### Problem statement
One range is to be output from the listing below, exactly as written: the line with "MUSIC (42, 997)" to the line with "[View deal: Baymont", both kept.

**** Exercise input

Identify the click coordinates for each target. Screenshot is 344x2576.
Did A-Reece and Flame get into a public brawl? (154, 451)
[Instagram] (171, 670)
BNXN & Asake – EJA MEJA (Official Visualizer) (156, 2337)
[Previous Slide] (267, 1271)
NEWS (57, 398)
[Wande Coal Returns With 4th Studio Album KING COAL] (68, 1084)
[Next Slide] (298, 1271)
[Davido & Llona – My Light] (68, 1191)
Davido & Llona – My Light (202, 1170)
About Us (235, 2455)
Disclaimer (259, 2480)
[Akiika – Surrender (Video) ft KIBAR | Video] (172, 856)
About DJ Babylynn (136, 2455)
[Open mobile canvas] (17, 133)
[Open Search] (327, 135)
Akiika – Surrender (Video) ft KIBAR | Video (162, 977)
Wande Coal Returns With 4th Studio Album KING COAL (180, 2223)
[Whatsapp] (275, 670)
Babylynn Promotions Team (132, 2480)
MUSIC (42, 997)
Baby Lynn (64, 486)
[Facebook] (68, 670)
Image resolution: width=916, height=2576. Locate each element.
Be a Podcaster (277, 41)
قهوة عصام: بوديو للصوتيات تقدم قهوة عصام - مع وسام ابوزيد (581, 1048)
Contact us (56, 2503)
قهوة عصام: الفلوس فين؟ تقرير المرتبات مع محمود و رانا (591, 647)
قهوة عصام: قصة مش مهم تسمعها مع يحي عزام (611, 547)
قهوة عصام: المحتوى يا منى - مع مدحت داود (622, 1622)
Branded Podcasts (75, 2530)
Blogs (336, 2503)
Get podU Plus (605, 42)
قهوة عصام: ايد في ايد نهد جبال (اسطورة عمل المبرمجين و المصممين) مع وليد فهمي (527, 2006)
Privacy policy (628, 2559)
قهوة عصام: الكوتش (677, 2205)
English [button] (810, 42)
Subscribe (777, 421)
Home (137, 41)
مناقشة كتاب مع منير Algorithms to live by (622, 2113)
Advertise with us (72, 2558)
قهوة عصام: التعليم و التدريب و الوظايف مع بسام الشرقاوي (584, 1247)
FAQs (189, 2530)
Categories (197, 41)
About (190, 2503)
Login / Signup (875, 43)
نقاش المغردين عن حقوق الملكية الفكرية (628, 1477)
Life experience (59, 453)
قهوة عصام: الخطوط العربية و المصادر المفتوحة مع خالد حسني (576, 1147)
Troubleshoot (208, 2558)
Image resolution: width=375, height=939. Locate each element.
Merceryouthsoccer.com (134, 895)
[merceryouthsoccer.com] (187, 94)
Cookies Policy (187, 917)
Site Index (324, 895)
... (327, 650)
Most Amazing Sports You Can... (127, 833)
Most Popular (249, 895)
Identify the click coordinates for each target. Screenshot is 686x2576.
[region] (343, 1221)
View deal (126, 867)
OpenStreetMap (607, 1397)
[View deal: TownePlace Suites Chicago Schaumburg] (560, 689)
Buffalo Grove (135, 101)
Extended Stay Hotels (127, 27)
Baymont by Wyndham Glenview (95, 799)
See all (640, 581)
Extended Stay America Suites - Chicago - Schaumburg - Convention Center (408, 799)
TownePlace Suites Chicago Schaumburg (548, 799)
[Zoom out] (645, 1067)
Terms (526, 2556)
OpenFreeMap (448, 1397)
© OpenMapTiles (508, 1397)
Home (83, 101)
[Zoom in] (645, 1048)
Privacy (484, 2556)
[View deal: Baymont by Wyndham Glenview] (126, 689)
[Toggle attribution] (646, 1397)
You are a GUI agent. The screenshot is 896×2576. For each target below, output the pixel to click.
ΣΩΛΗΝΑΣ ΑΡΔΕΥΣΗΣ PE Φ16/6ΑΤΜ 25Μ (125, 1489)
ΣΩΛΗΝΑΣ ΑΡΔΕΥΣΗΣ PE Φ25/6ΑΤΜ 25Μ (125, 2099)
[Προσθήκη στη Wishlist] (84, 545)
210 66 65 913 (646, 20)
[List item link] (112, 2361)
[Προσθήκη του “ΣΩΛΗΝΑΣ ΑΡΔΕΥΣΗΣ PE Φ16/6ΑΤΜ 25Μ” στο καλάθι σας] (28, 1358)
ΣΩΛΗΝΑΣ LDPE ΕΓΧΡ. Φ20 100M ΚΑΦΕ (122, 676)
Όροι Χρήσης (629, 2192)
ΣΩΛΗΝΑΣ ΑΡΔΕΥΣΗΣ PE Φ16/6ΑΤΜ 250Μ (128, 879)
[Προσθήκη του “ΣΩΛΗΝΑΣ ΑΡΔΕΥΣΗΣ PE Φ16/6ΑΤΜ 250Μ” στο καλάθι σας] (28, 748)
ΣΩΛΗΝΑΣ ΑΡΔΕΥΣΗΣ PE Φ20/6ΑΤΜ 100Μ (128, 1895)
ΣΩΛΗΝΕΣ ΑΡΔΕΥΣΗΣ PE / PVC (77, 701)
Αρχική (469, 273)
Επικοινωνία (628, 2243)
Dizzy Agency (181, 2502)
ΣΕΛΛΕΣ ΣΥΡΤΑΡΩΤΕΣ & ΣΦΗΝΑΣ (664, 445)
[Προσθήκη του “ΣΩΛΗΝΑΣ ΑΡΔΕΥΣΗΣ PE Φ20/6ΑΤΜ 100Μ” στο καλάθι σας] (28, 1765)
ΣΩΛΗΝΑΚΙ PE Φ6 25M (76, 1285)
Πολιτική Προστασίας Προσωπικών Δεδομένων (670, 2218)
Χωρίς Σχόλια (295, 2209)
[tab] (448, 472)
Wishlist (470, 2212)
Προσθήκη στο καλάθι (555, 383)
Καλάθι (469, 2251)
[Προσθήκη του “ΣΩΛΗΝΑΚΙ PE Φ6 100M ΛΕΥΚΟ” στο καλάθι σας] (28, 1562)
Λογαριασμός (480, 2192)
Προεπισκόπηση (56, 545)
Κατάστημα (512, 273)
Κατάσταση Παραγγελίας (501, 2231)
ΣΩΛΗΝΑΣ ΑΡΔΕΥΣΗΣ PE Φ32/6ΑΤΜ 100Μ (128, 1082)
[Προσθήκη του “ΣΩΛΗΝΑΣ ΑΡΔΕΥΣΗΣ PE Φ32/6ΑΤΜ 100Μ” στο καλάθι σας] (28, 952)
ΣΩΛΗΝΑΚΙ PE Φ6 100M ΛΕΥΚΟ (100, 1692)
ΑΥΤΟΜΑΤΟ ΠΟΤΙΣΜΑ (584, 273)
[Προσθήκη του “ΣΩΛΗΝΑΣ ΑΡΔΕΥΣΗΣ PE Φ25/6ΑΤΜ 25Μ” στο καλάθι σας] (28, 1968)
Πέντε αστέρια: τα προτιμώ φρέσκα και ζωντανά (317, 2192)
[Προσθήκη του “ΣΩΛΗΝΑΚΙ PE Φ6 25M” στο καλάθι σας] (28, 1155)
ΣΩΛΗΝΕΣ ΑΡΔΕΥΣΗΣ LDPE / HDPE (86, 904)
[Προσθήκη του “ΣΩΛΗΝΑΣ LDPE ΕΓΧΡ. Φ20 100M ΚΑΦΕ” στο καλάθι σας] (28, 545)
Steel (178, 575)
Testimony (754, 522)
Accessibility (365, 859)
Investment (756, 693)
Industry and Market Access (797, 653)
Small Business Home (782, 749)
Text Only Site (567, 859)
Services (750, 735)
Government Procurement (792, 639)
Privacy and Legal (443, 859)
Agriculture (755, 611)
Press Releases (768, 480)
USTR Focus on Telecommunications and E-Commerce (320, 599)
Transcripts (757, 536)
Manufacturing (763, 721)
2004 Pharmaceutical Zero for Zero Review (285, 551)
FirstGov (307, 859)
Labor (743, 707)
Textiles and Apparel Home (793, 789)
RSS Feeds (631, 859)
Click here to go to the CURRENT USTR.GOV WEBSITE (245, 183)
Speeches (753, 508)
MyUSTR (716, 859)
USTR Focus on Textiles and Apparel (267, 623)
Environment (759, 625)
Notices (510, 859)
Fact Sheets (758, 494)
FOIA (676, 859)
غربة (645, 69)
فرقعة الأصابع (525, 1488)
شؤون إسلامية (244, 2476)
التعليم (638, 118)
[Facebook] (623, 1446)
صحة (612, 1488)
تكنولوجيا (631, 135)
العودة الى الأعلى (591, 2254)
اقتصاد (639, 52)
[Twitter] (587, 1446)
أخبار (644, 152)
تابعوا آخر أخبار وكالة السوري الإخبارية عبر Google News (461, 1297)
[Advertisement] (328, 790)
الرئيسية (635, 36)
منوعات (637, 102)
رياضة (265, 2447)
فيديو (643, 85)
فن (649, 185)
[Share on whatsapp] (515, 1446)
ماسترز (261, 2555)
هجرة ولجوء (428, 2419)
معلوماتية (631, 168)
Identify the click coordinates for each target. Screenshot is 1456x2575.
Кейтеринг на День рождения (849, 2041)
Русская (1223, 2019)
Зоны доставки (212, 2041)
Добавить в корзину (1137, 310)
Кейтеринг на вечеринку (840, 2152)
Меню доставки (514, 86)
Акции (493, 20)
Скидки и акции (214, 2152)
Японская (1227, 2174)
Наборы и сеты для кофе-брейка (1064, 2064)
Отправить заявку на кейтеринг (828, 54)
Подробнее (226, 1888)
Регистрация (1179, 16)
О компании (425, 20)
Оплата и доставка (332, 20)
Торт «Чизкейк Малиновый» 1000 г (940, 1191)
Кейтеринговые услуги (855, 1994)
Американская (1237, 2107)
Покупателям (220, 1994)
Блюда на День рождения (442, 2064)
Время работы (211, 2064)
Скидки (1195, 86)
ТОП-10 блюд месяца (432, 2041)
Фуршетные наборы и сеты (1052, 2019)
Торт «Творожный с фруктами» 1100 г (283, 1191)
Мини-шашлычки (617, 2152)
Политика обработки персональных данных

********

### Output of the task
MUSIC (42, 997)
Baby Lynn (64, 486)
[Facebook] (68, 670)
Image resolution: width=916, height=2576. Locate each element.
Be a Podcaster (277, 41)
قهوة عصام: بوديو للصوتيات تقدم قهوة عصام - مع وسام ابوزيد (581, 1048)
Contact us (56, 2503)
قهوة عصام: الفلوس فين؟ تقرير المرتبات مع محمود و رانا (591, 647)
قهوة عصام: قصة مش مهم تسمعها مع يحي عزام (611, 547)
قهوة عصام: المحتوى يا منى - مع مدحت داود (622, 1622)
Branded Podcasts (75, 2530)
Blogs (336, 2503)
Get podU Plus (605, 42)
قهوة عصام: ايد في ايد نهد جبال (اسطورة عمل المبرمجين و المصممين) مع وليد فهمي (527, 2006)
Privacy policy (628, 2559)
قهوة عصام: الكوتش (677, 2205)
English [button] (810, 42)
Subscribe (777, 421)
Home (137, 41)
مناقشة كتاب مع منير Algorithms to live by (622, 2113)
Advertise with us (72, 2558)
قهوة عصام: التعليم و التدريب و الوظايف مع بسام الشرقاوي (584, 1247)
FAQs (189, 2530)
Categories (197, 41)
About (190, 2503)
Login / Signup (875, 43)
نقاش المغردين عن حقوق الملكية الفكرية (628, 1477)
Life experience (59, 453)
قهوة عصام: الخطوط العربية و المصادر المفتوحة مع خالد حسني (576, 1147)
Troubleshoot (208, 2558)
Image resolution: width=375, height=939. Locate each element.
Merceryouthsoccer.com (134, 895)
[merceryouthsoccer.com] (187, 94)
Cookies Policy (187, 917)
Site Index (324, 895)
... (327, 650)
Most Amazing Sports You Can... (127, 833)
Most Popular (249, 895)
Identify the click coordinates for each target. Screenshot is 686x2576.
[region] (343, 1221)
View deal (126, 867)
OpenStreetMap (607, 1397)
[View deal: TownePlace Suites Chicago Schaumburg] (560, 689)
Buffalo Grove (135, 101)
Extended Stay Hotels (127, 27)
Baymont by Wyndham Glenview (95, 799)
See all (640, 581)
Extended Stay America Suites - Chicago - Schaumburg - Convention Center (408, 799)
TownePlace Suites Chicago Schaumburg (548, 799)
[Zoom out] (645, 1067)
Terms (526, 2556)
OpenFreeMap (448, 1397)
© OpenMapTiles (508, 1397)
Home (83, 101)
[Zoom in] (645, 1048)
Privacy (484, 2556)
[View deal: Baymont by Wyndham Glenview] (126, 689)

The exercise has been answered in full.